Вальтер почувствовал от этого боль в голове: голова его была битком набита прошлым, а настоящее вклинилось без возникновения какого-либо убедительного различия между настоящим и прошлым. Еще там были кусты, которые в голове Вальтера смыкались в светлые массы листьев, с велосипедными дорожками через всю толщу. Смелость долгих поездок и прогулок была словно бы изведана не далее, как сегодня утром. Снова колыхались девичьи платья, которые в те годы впервые резко обнажили лодыжки и показали, как пенится в новом спортивном движении белая кайма нижних юбок. Если Вальтер тогда считал, что между ним и Клариссой многое обстояло «но так, как того требовали приличия», то это было, пожалуй, очень большим приукрашиванием, ибо, говоря точно, во время этих велосипедных прогулок весной того года, когда они обручились, случалось все, что может случиться и все-таки оставить девушку девственницей. «Почти невероятно для порядочной девушки», — подумал Вальтер, с восторгом вспоминая об этом. Кларисса называла это «брать на себя грехи Мейнгаста», который в ту пору еще носил другую фамилию и как раз уехал за границу. «Теперь было бы трусостью не быть чувственными, потому что он был чувственным!» Так объяснила это Кларисса и заявила: «Но ведь наша-то чувственность будет духовной!» Вальтера, правда, иногда беспокоило то, что эти эпизоды были все-таки очень уж тесно связаны с недавно лишь исчезнувшим Мейнгастом, но Кларисса отвечала: «Кто хочет чего-то великого, как, например, мы в искусстве, тому запрещено беспокоиться о чем-либо другом»; и Вальтер вспоминал, с каким пылом уничтожали они прошлое, повторяя его в новом духе, и с каким большим удовольствием открывали магическую способность оправдывать непозволительные физические приятности тем, что им приписывается сверхличное назначение. В сладострастии Кларисса проявляла в ту пору такую же энергию, как позднее в отказе от близости с ним, признался себе Вальтер, и, нарушая на миг логическую связь, какая-то строптивая мысль сказала ему, что груди у нее сегодня совсем еще такие же тугие, как тогда. Всем это было видно, даже сквозь одежду. Мейнгаст глядел сейчас прямо на ее грудь; может быть, он не знал об этом. «Немы груди ее!» — продекламировал про себя Вальтер так многозначительно, словно это было видение или стихи; и почти с такой же многозначительностью проникло в него через заслон чувств настоящее.

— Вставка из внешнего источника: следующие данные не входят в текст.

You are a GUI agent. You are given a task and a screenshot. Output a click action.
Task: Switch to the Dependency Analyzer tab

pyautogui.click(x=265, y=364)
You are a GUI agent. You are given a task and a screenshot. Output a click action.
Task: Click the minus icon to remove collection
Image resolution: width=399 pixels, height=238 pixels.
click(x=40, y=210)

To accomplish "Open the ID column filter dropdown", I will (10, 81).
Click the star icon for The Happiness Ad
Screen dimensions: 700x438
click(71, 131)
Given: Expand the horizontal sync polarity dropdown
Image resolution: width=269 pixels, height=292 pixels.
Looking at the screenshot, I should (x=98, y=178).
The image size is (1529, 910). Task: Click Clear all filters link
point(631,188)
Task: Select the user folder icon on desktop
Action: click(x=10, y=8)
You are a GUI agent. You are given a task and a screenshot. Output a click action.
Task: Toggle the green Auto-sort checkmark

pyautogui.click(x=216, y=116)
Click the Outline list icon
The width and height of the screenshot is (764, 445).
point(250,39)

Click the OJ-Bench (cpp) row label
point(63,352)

— Скажите, Кларисса, о чем вы думаете! — услышал он, как Мейнгаст, подобно врачу или учителю, ободрил ее; вернувшийся иногда по какой-то причине переходил скова на «вы».
Вальтер заметил также, что Кларисса вопросительно посмотрела на Мейнгаста.

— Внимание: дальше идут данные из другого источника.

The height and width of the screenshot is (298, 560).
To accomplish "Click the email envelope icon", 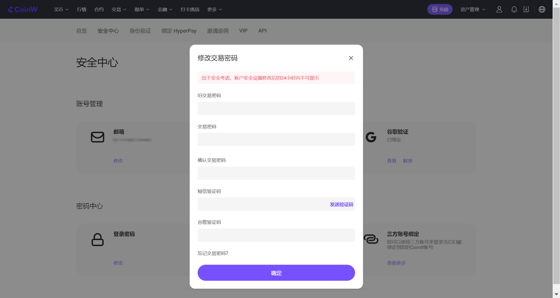I will click(x=97, y=137).
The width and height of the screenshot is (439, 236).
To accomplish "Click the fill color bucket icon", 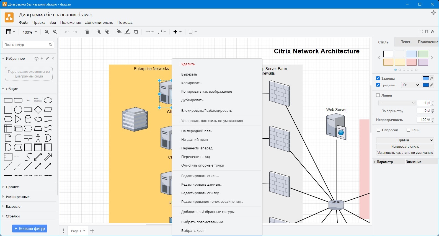I will [x=119, y=32].
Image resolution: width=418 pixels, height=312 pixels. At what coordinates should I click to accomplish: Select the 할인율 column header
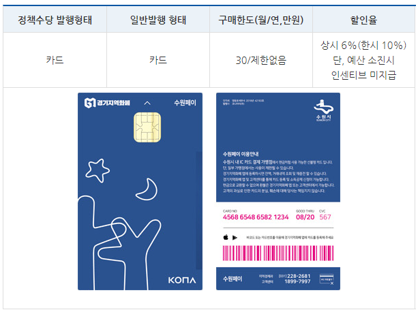point(363,20)
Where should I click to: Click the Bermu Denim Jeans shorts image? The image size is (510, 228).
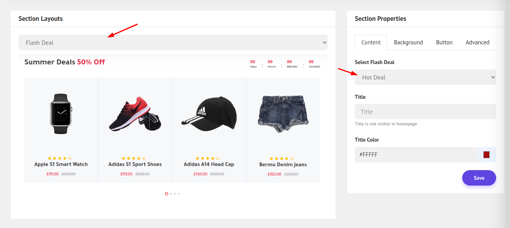(x=283, y=114)
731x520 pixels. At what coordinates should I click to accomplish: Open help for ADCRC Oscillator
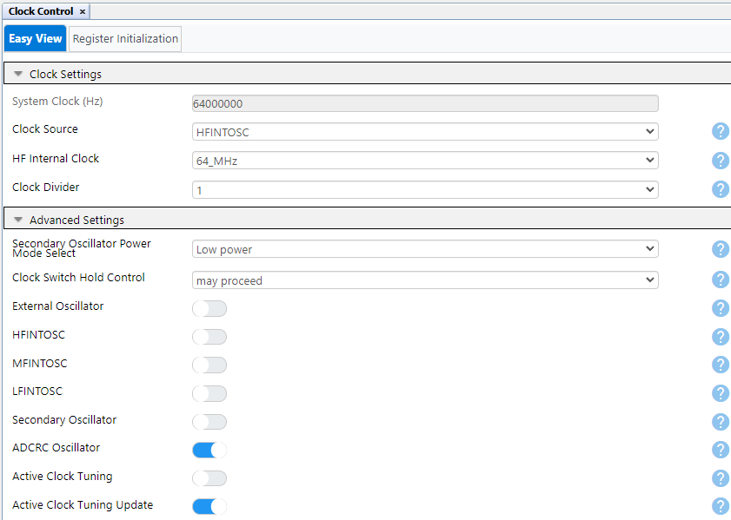(x=720, y=450)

— Вы рассказывали мне о некоем Моосбругере, он, вы сказали, плотник…
Кларисса смотрела на него.
— Кто еще был плотником? Спаситель! Разве вы этого не сказали?! Вы ведь даже рассказали мне, что написали письмо по этому поводу какому-то влиятельному лицу?
— Перестаньте! — взмолился Вальтер.
В голове у него все кружилось. Но едва он выкрикнул свое негодование, как ему стало ясно, что и об этом письме он ничего не слыхал, и он, слабея, спросил: — Что за письмо?

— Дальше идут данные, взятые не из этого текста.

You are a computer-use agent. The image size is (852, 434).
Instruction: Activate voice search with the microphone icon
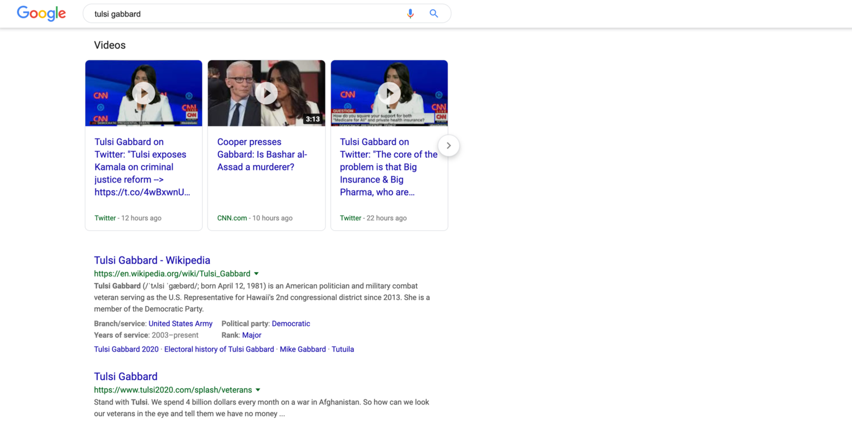[x=411, y=13]
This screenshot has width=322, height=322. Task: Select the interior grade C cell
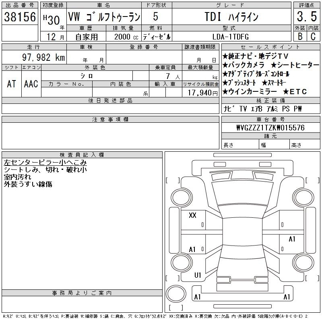click(313, 36)
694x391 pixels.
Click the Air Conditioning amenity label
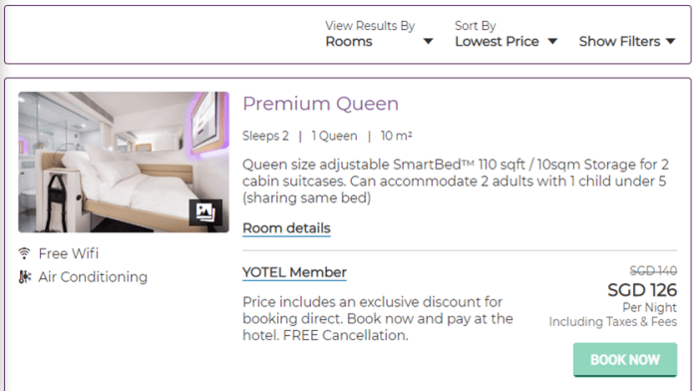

Он ни от кого не получил ответа. Мейнгаст пропустил его вопрос мимо ушей и сказал: — Это одна из самых современных идей. Мы не в силах освободить самих себя, в этом не может быть сомнений. Мы называем это демократией, но это просто политическое обозначение того душевного состояния, когда «можно так, а можно и по-другому». Мы — эпоха избирательного бюллетеня. Мы ведь ежегодно определяем свой сексуальный идеал, королеву красоты, с помощью избирательного бюллетеня, а тот факт, что духовным своим идеалом мы сделали позитивное знание, означает не что иное, как сунуть этот избирательный бюллетень в руку так называемым фактам, чтобы они проголосовали вместо нас. Эпоха наша чужда философии и труслива. У нее нет мужества решить, что ценно и что — нет, а демократия. если определить ее коротко, означает: делай что придется! Кстати сказать, это один из самых позорных порочных кругов за всю историю нашей расы.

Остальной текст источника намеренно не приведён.